**DATA RECORDS:**
---------------

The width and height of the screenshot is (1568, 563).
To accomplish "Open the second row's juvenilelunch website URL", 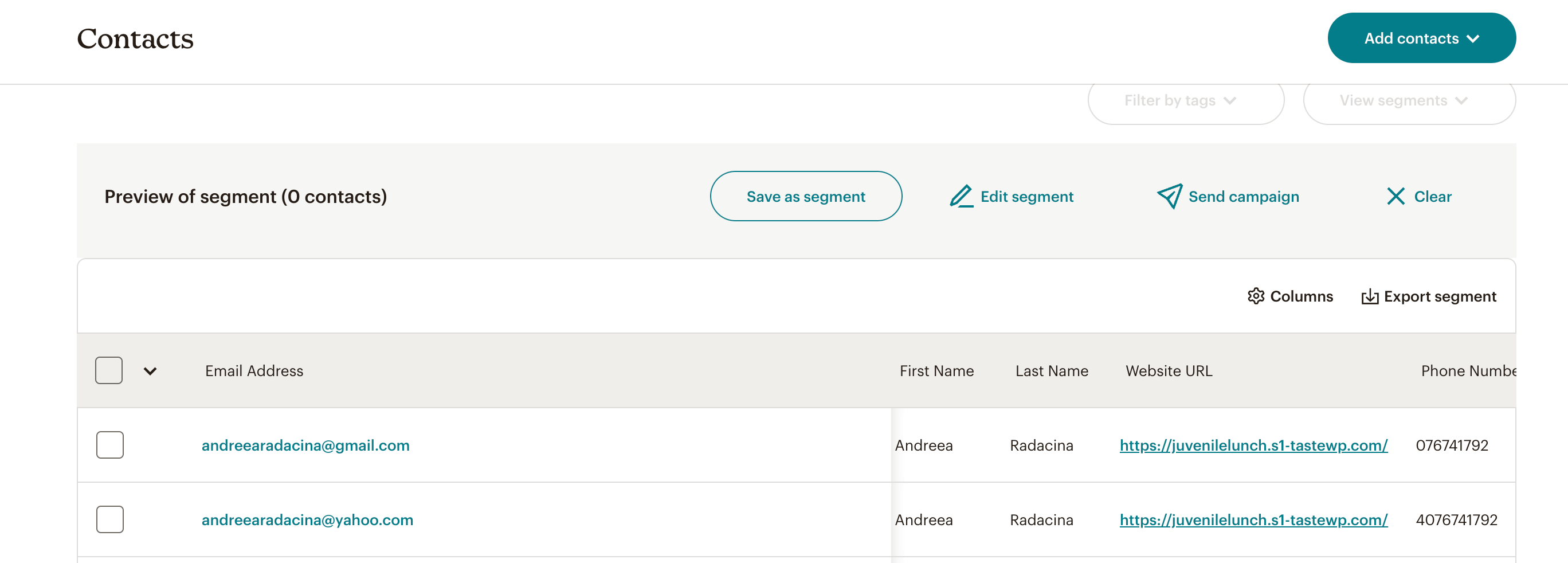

---------------

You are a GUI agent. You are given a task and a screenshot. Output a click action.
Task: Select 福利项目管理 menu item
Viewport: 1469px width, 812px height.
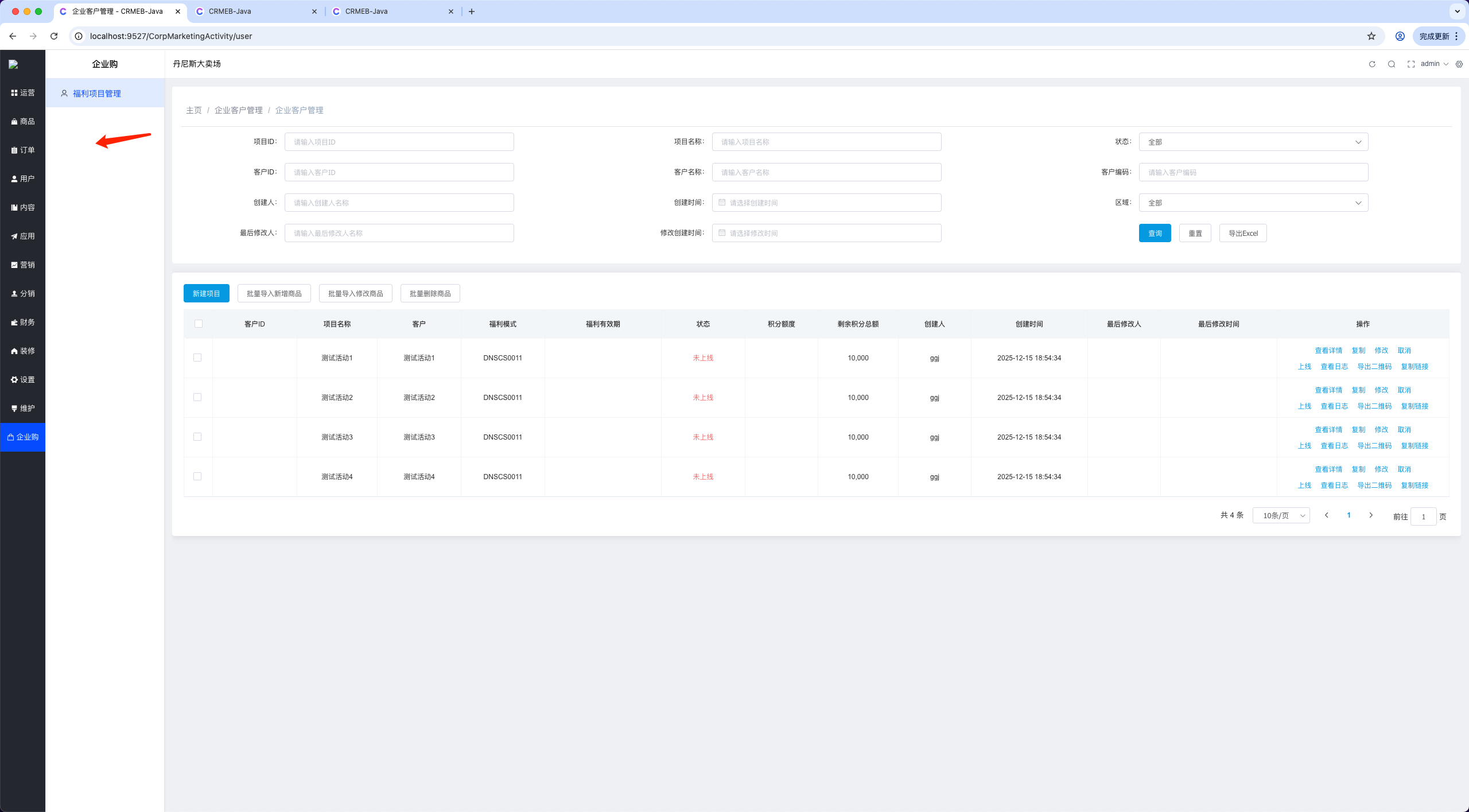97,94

---------------

**EXERCISE BRIEF:** Pick out every line of the records that contains the word "screenshot" and copy each one in full.

**PROBLEM SOLUTION:**
The width and height of the screenshot is (1568, 563).
You are a GUI agent. You are given a task and a screenshot. Output a click action.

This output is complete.